Pixel coordinate grounding data
^^^^

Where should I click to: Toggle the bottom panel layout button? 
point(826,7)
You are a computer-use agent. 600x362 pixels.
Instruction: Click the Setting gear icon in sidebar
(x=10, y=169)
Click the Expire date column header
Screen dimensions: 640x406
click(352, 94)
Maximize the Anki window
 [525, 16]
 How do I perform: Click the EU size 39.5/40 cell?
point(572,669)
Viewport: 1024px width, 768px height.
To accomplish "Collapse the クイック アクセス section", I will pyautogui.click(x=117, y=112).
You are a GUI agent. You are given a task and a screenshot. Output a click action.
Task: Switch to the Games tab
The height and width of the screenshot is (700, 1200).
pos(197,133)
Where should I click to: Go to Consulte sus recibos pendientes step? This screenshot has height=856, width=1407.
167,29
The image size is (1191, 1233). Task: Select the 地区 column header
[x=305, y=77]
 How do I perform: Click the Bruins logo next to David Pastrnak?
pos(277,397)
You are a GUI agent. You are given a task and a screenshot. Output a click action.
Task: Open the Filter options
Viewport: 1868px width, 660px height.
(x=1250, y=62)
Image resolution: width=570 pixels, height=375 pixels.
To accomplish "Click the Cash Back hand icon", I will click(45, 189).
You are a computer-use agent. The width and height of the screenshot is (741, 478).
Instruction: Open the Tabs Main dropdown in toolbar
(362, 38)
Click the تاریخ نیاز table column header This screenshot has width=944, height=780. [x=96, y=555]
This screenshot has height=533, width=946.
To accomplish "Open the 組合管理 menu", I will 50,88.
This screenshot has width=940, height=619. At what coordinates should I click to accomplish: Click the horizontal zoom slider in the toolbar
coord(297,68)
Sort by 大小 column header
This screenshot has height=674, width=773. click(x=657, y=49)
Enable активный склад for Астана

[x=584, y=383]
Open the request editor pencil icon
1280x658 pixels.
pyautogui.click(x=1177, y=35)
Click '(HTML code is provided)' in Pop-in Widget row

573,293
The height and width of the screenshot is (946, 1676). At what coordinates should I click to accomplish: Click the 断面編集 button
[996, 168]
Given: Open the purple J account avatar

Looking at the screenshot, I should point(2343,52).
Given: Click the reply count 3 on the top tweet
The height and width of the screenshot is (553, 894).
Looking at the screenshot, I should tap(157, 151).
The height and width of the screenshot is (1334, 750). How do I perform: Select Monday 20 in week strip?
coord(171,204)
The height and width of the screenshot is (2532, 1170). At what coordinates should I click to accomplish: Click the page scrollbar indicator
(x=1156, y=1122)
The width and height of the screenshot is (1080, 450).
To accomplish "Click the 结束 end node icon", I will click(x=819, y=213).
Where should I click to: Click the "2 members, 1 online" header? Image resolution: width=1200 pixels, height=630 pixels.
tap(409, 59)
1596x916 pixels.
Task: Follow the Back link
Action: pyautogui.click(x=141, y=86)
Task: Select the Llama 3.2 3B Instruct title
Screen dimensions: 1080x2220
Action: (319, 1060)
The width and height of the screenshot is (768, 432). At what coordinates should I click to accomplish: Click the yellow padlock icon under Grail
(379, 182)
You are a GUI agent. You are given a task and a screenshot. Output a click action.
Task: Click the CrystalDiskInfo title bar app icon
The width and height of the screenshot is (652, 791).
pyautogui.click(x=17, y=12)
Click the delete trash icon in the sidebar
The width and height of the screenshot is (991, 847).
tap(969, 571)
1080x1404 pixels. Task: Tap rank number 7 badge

^^^^

From the first line of the records above down to the line containing "Viewport: 1024px width, 768px height.", repeat each line exactly as written. Include both of those lines and add nothing.

Where should I click to: Toggle the bottom panel layout button? 
point(826,7)
You are a computer-use agent. 600x362 pixels.
Instruction: Click the Setting gear icon in sidebar
(x=10, y=169)
Click the Expire date column header
Screen dimensions: 640x406
click(352, 94)
Maximize the Anki window
 [525, 16]
 How do I perform: Click the EU size 39.5/40 cell?
point(572,669)
Viewport: 1024px width, 768px height.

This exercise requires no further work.